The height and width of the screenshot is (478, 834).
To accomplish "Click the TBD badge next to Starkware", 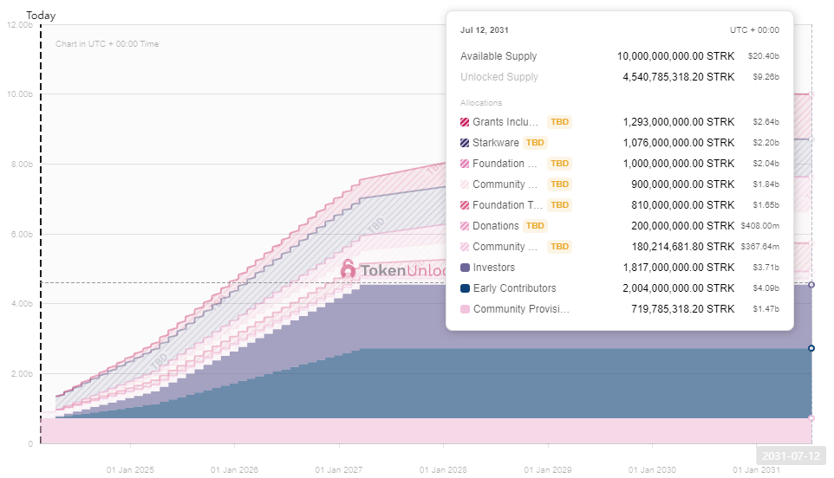I will pos(536,143).
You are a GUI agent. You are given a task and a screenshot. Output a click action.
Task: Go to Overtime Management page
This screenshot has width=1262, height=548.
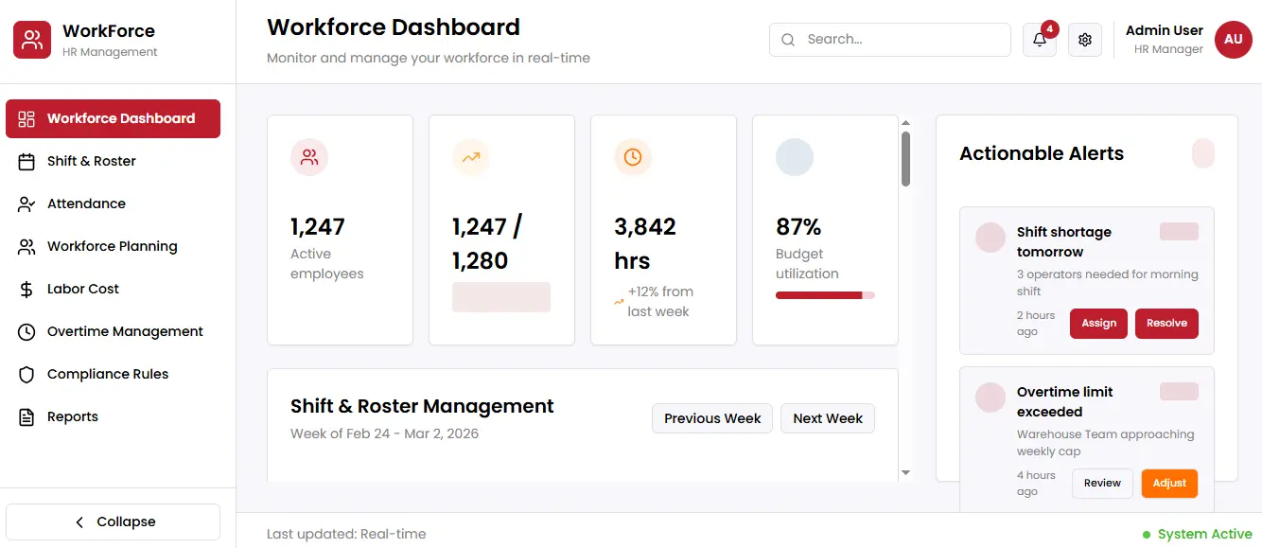coord(125,331)
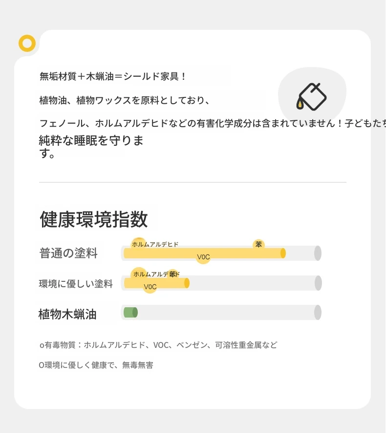Click the VOC bubble under the 普通の塗料 bar
The image size is (386, 433).
[x=203, y=257]
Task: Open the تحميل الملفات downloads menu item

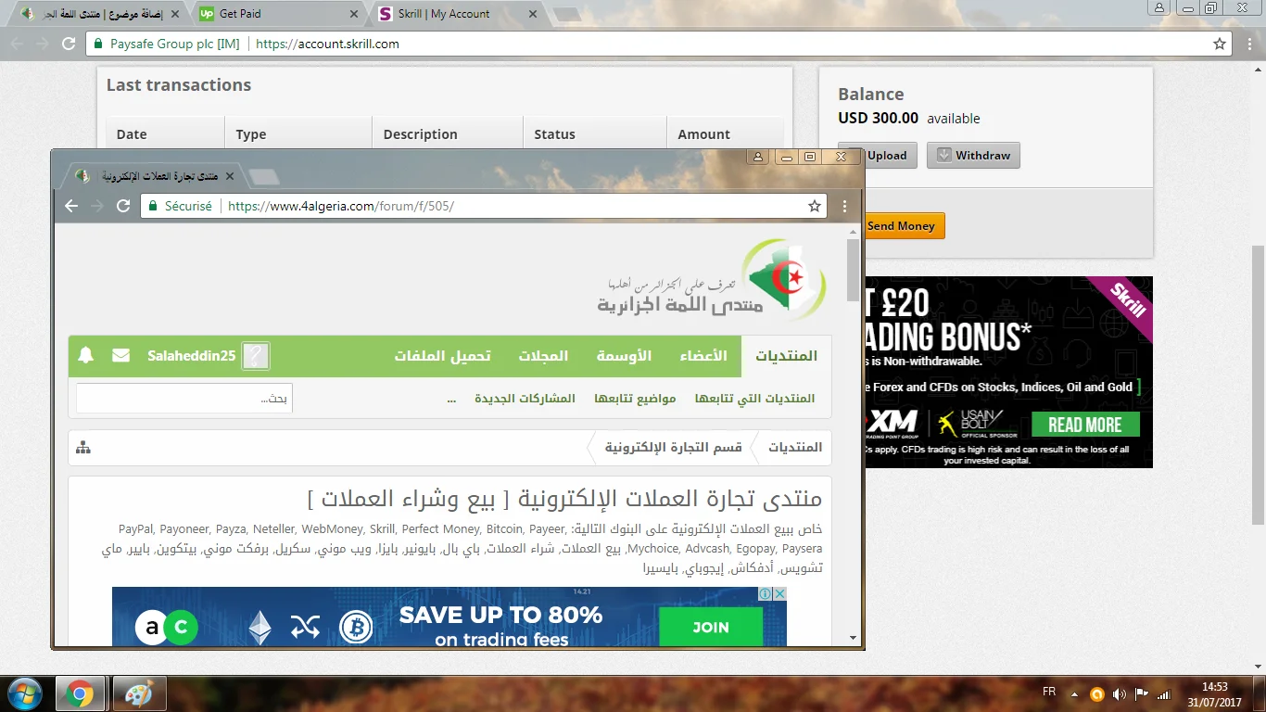Action: [x=442, y=356]

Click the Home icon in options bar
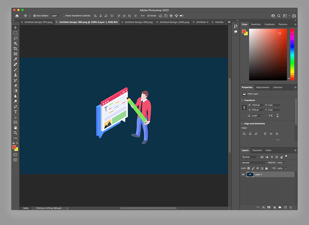(x=17, y=16)
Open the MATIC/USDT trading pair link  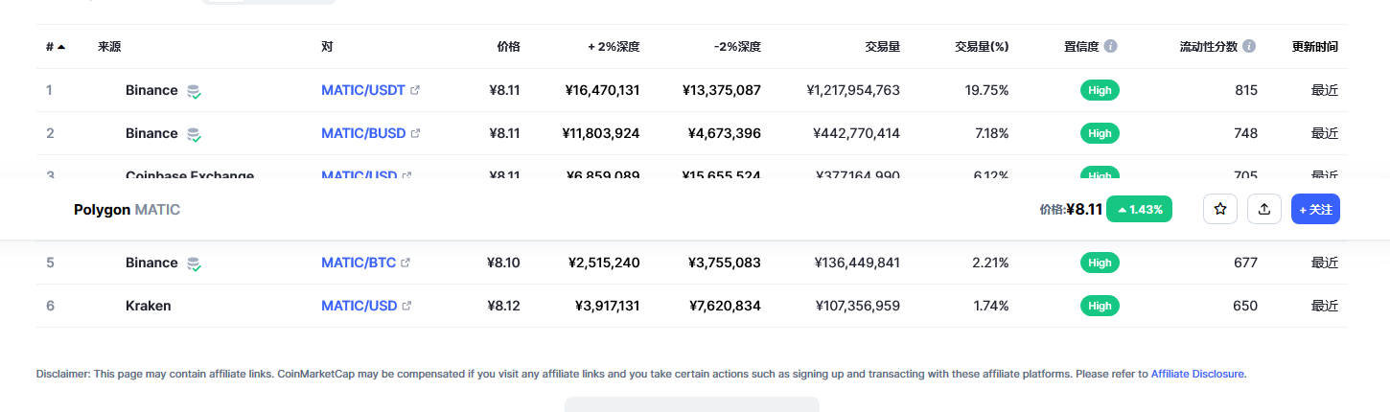363,91
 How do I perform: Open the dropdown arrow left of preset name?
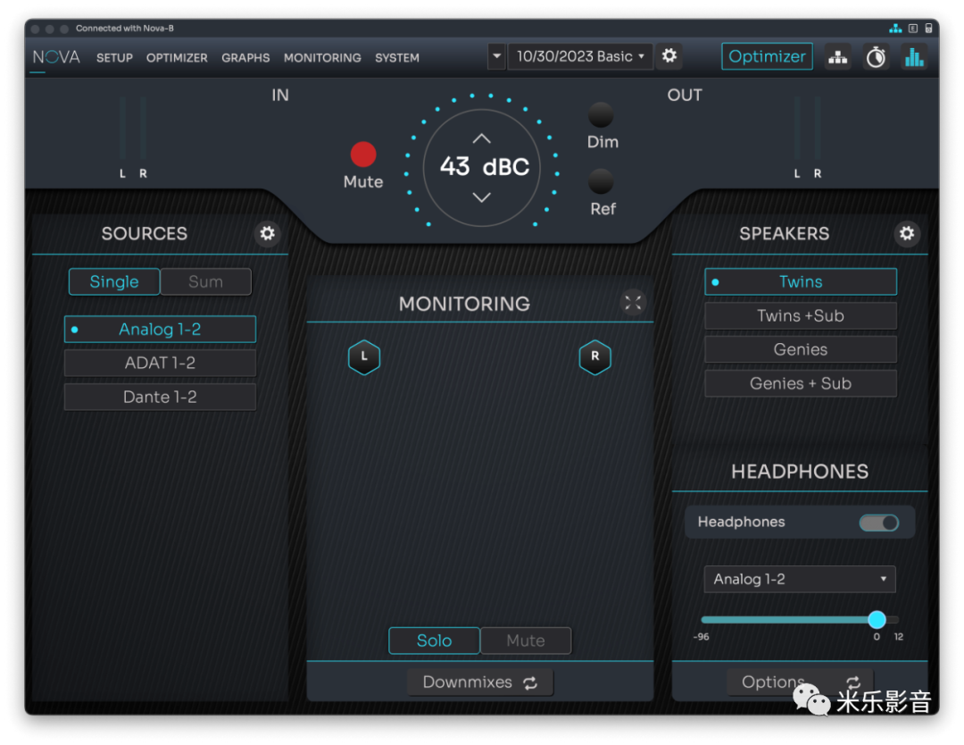tap(496, 56)
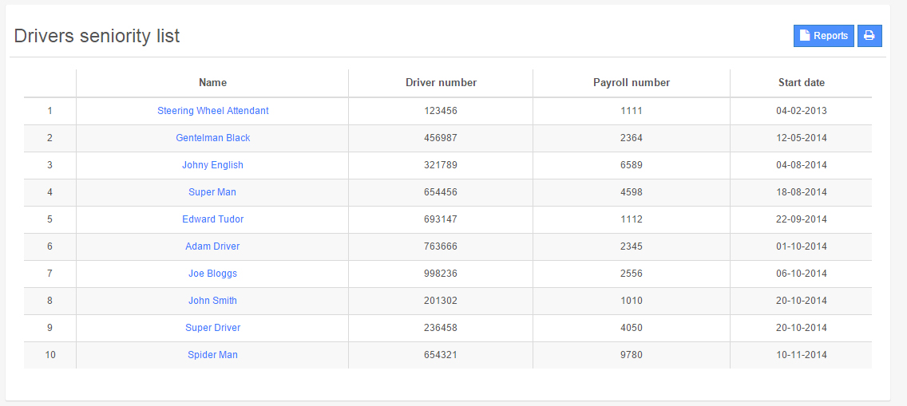Open the Joe Bloggs link
The width and height of the screenshot is (907, 406).
click(212, 274)
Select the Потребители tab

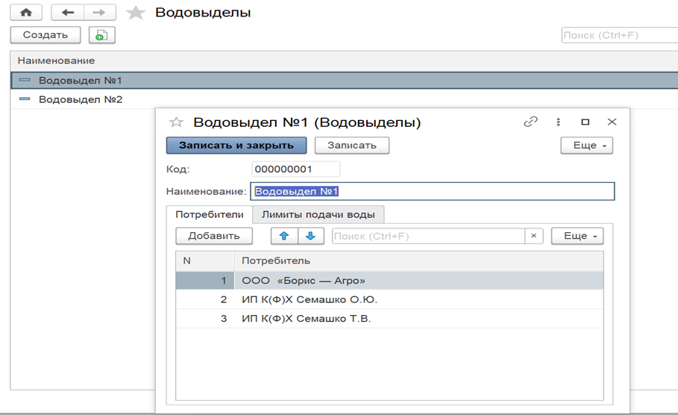pyautogui.click(x=210, y=215)
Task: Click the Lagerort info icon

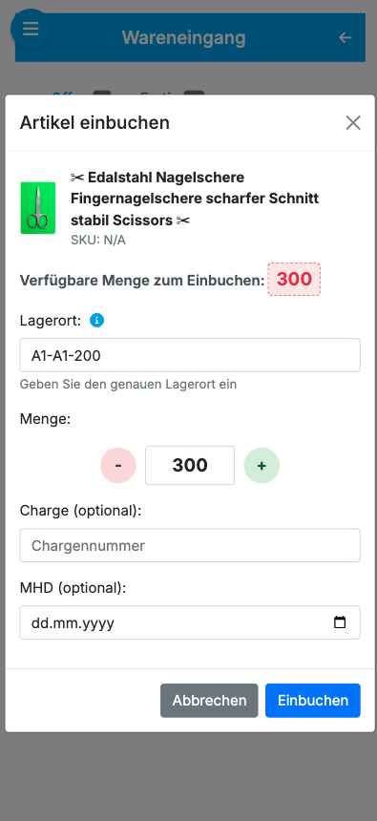Action: pyautogui.click(x=96, y=321)
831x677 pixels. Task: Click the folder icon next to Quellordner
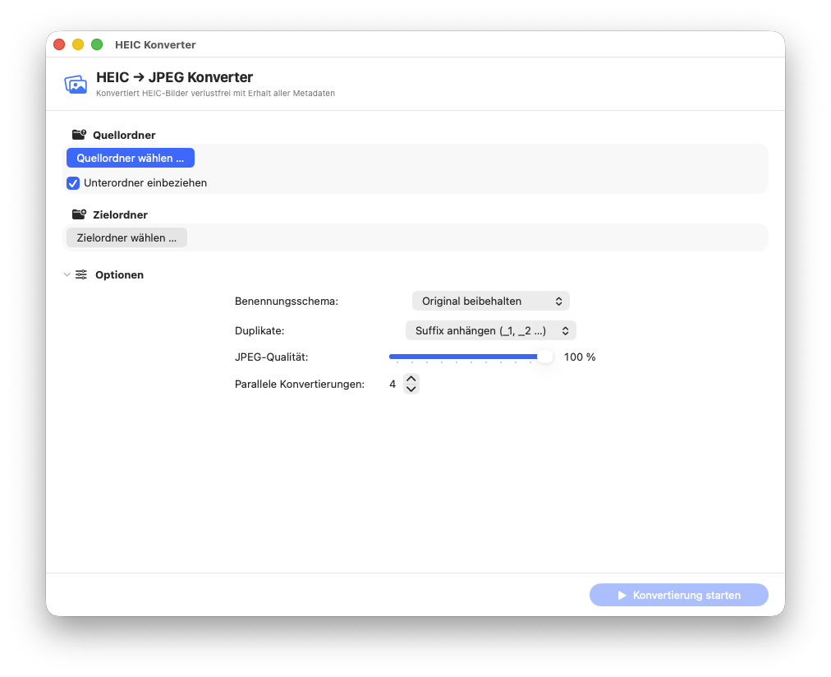tap(79, 134)
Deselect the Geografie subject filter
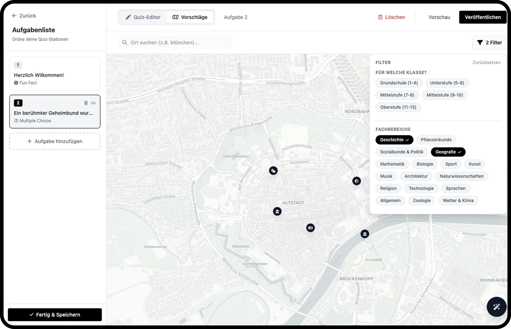Viewport: 511px width, 329px height. [448, 152]
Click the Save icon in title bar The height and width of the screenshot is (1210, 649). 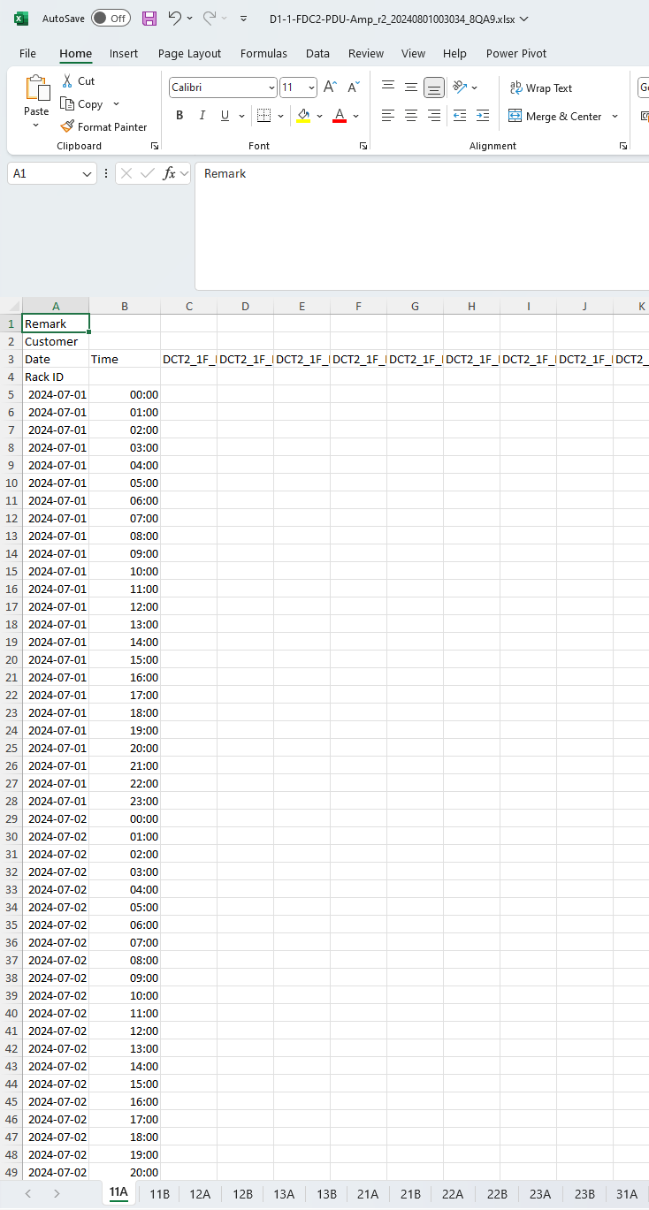click(149, 19)
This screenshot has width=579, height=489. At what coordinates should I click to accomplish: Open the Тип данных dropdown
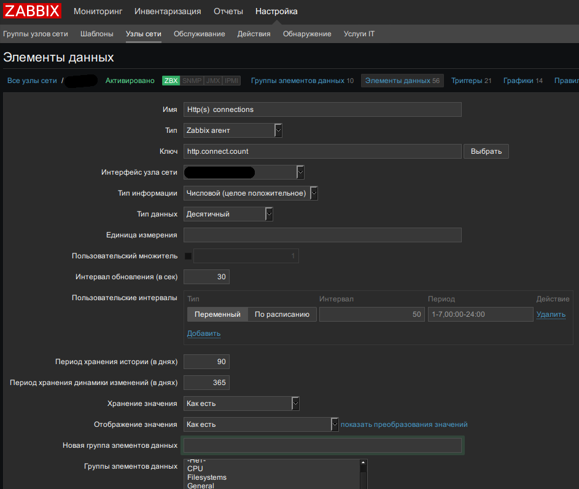point(228,214)
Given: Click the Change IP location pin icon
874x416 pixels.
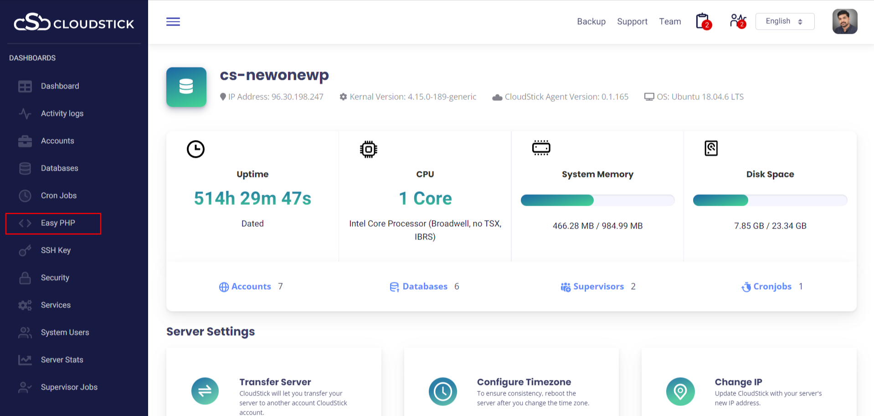Looking at the screenshot, I should pos(680,391).
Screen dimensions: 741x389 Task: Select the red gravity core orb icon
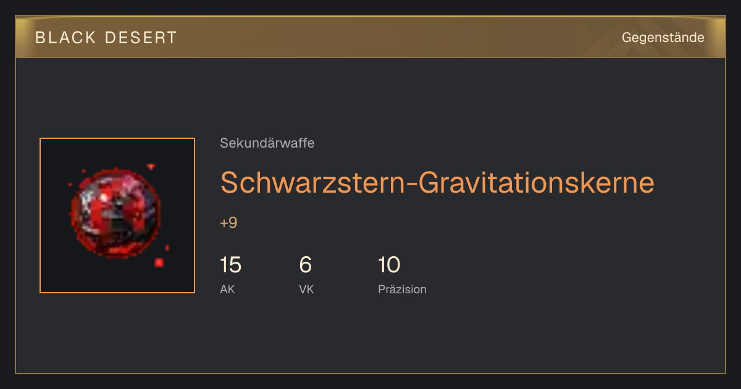tap(115, 212)
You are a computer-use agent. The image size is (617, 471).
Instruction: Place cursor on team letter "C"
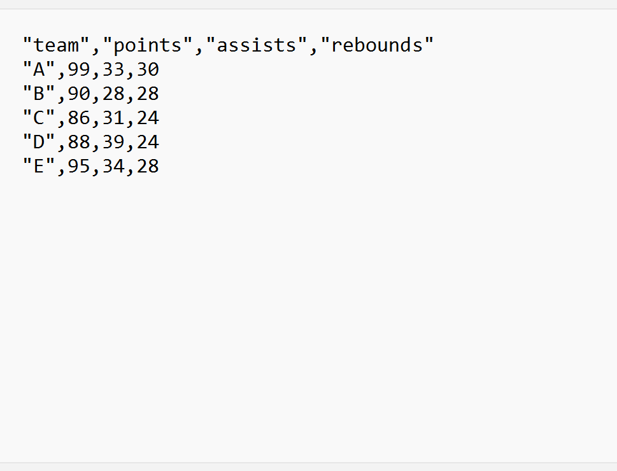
+ + + + + + +
Please write out, exactly, every line from the line with "Given: Click the Change IP location pin icon" through the final line of the data above, leaving out pictures.

## Solution for this problem
Given: Click the Change IP location pin icon
874x416 pixels.
Looking at the screenshot, I should pos(680,391).
Screen dimensions: 741x389 Task: Select the red gravity core orb icon
tap(115, 212)
You are a computer-use agent. The image size is (617, 471).
Instruction: Place cursor on team letter "C"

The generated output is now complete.